Forcing people out of their indigenous territories is a painful scenario to watch, the argument they have is that this is their ancestral homeland, which often proves a problem for many governments to solve, they don’t have legal documents to prove they are the real owners of this property but their evidence as they put it is that they have been here for a thousand generations and some villages still do not acknowledge modern systems of governments which are of European origins.
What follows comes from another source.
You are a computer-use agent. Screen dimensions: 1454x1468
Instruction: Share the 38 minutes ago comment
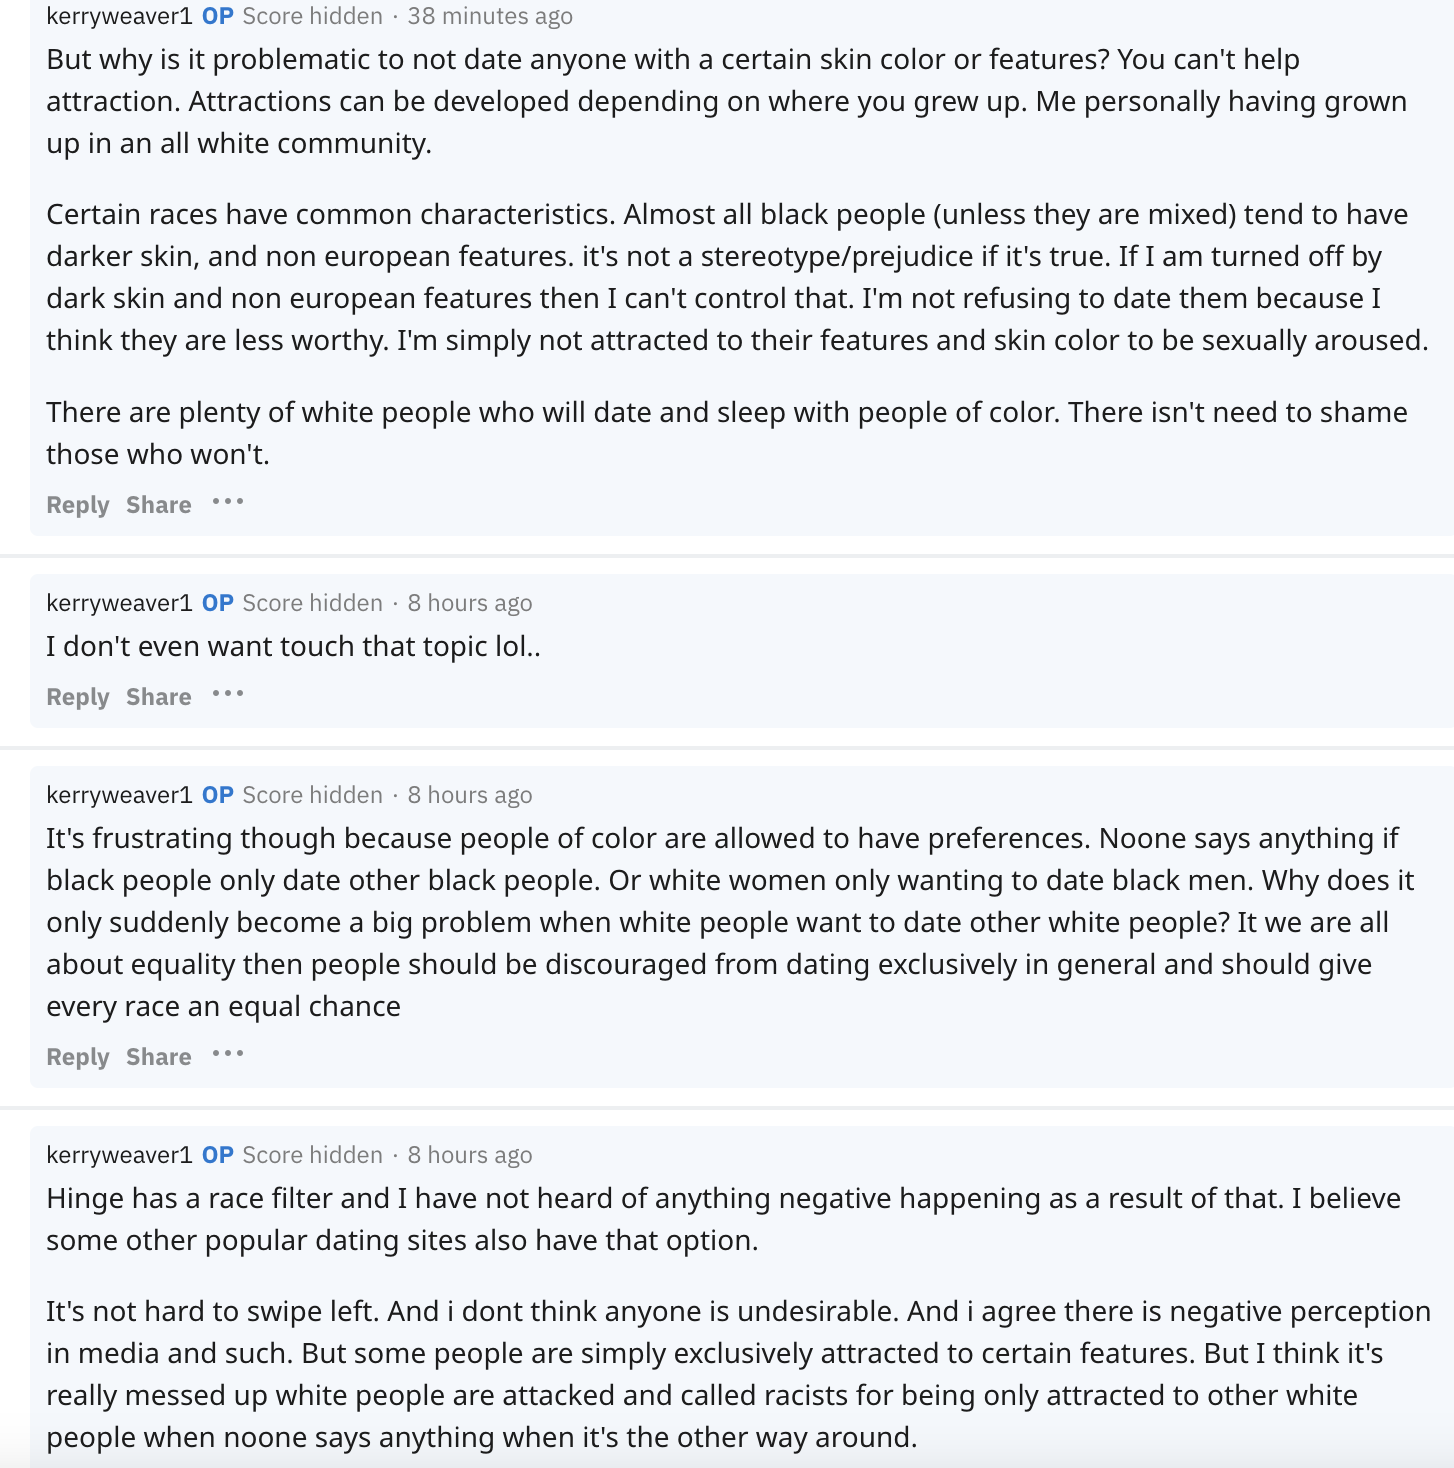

Long before colonial settlers arrived they ploughed these fields and after they got their independence all land was annexed by the government now completely owned by it including that which belonged to indigenous communities. For one to get a share of it you needed to have paper money which means you go to the big city, labour for many years before you can come back and purchase a piece of land. But Since governments desperately needs foreign currency to run its activities and there are companies willing to pump zillions of money into the economy, they have no choice but to push those few communities out of the land for a greater benefit of the entire country, they become squatters in the city and flock up in unplanned settlements, slums grow larger and larger each year with no sign of reducing or simply stopping. This has continued to remain a great challenge for many countries around the globe, as the question remains for the governments, should they let the people who have no viable economic use for the land keep it as this would deny investors a chance to benefit the country or should they sell them to foreign companies and try to find a way to soothe the anger of the locals?